TASK DESCRIPTION » Retype exactly the span of lines below from the one with "The width and" through the one with "Task: Click the scrollbar down arrow". Do not include pictures.
◇ ◇ ◇ ◇ ◇ ◇ ◇
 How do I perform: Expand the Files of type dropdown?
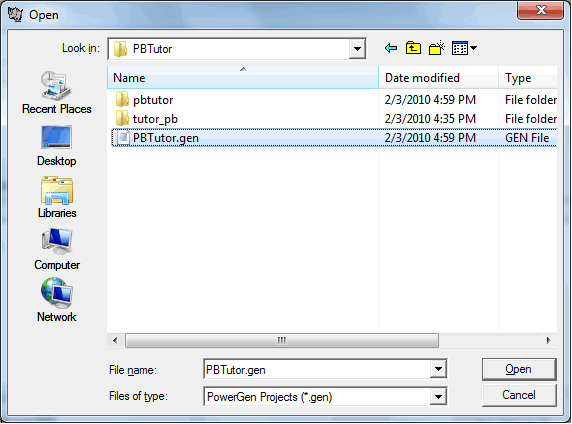coord(438,396)

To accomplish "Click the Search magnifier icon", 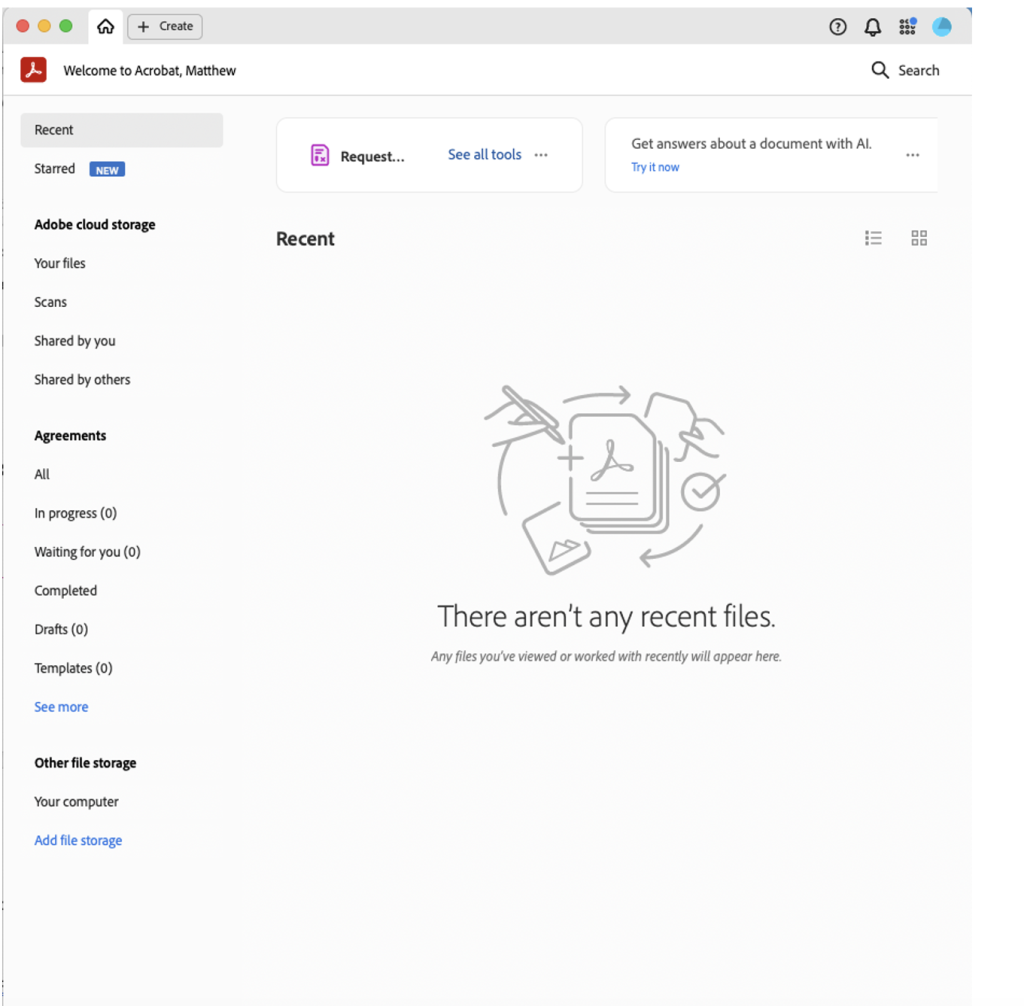I will pos(880,70).
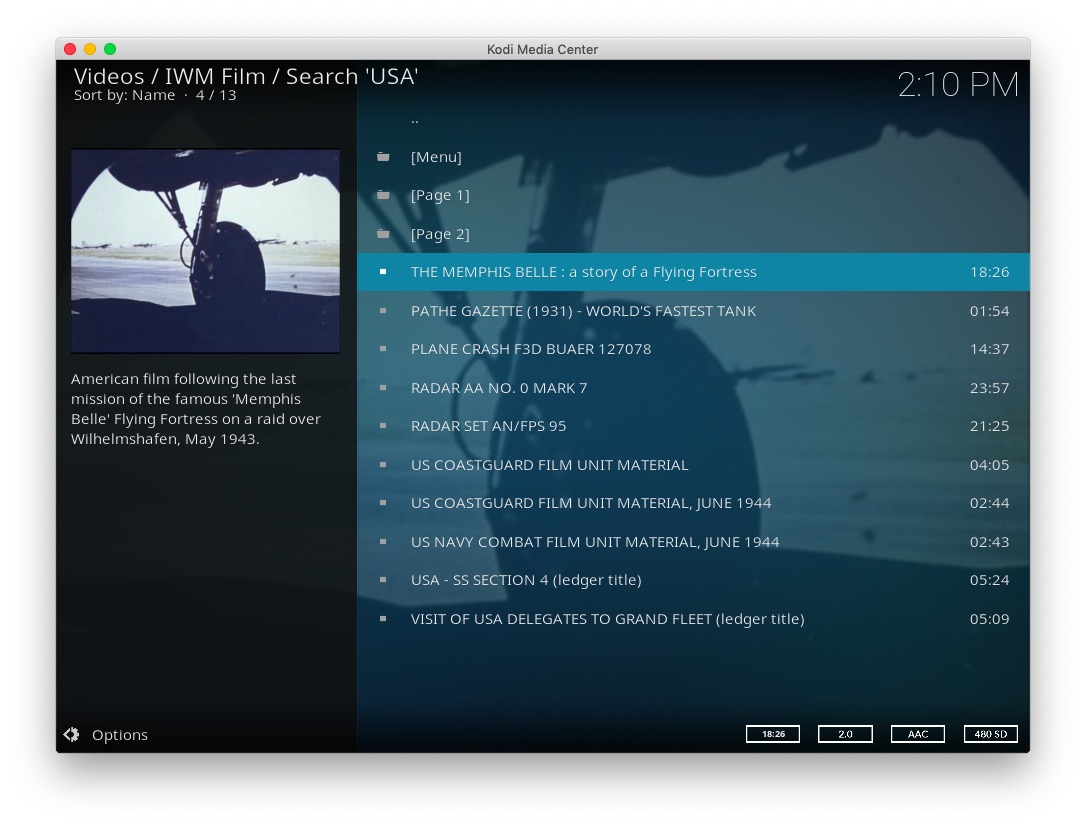Viewport: 1086px width, 827px height.
Task: Open RADAR SET AN/FPS 95 video
Action: 488,426
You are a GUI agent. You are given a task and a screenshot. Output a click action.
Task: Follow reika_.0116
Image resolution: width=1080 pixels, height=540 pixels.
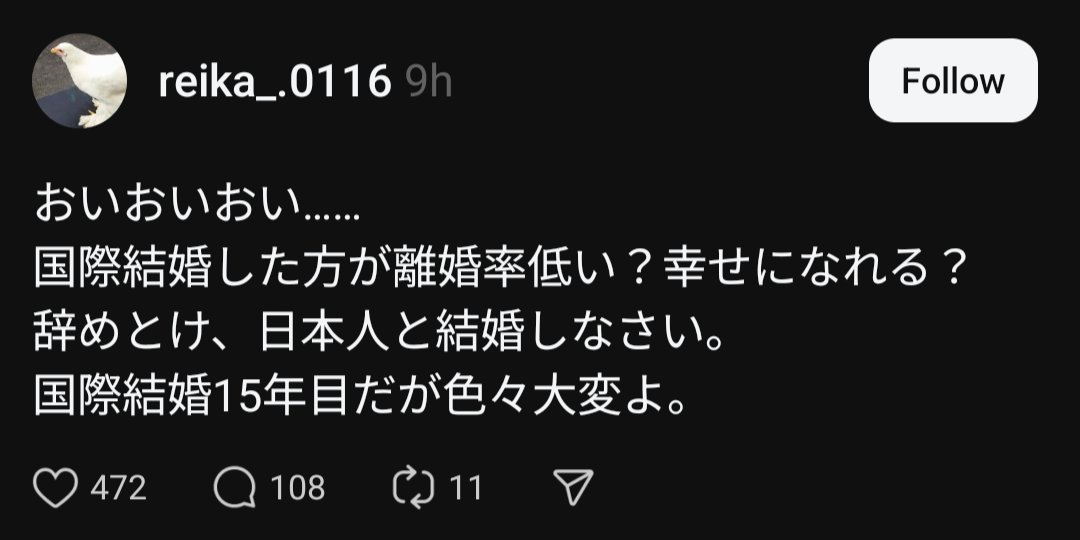point(953,81)
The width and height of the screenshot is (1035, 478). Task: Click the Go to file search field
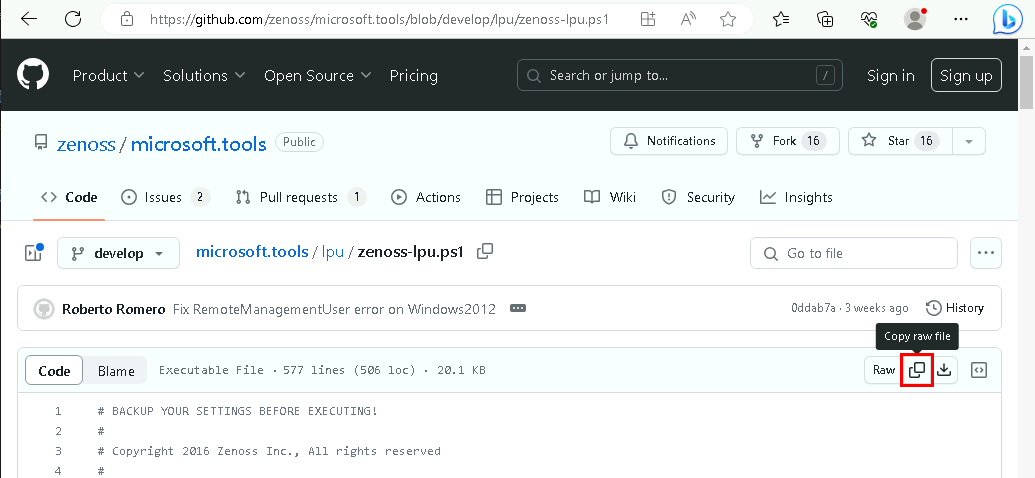pos(853,253)
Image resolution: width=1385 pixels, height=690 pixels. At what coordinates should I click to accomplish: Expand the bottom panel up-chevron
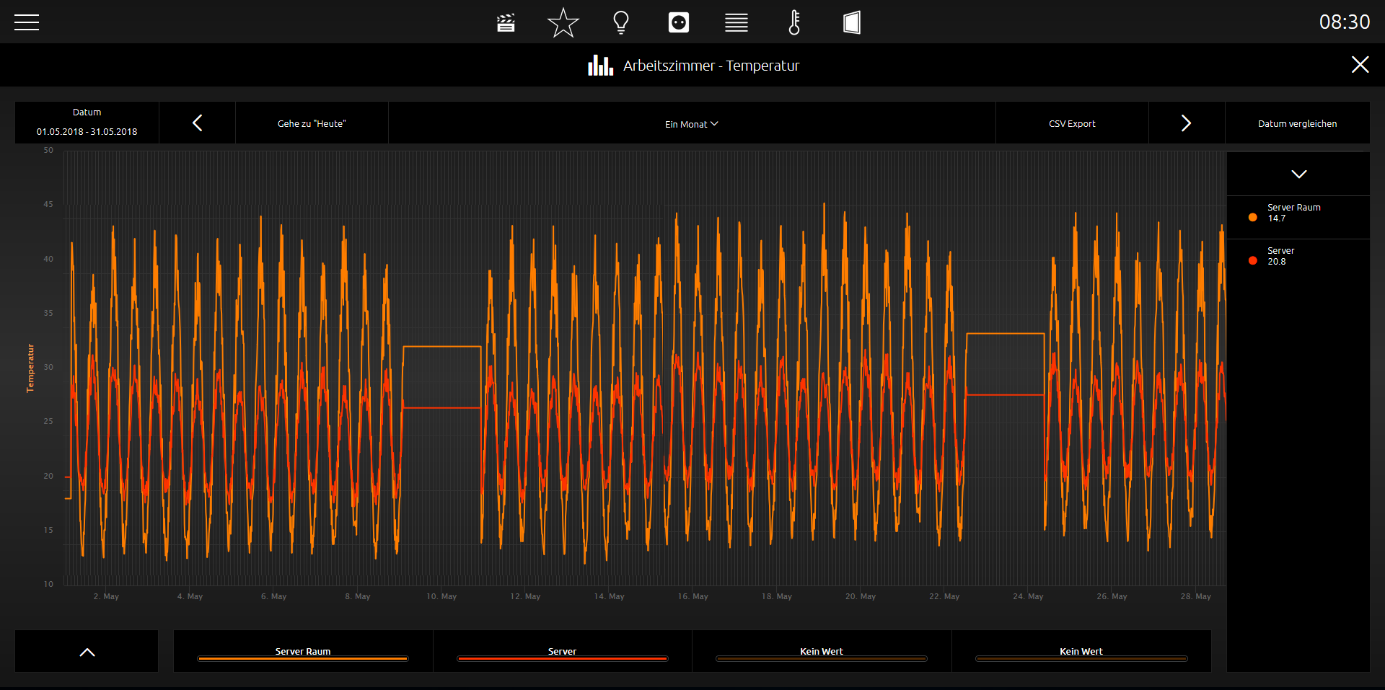[x=87, y=652]
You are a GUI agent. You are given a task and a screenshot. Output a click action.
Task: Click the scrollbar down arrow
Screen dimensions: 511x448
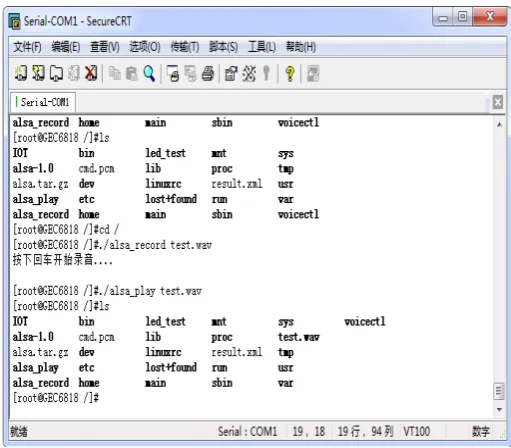click(499, 409)

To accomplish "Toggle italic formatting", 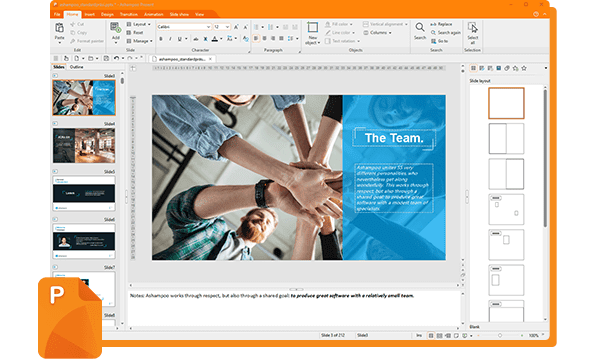I will pos(170,39).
◇ ◇ ◇ ◇ ◇ ◇ ◇
ANSWER SECTION »
The width and height of the screenshot is (1035, 478). Task: Click the Go to file search field
pos(853,253)
Image resolution: width=1385 pixels, height=690 pixels. At what coordinates should I click to accomplish: Expand the bottom panel up-chevron
[x=87, y=652]
You are a GUI agent. You are given a task and a screenshot. Output a click action.
Task: Click the scrollbar down arrow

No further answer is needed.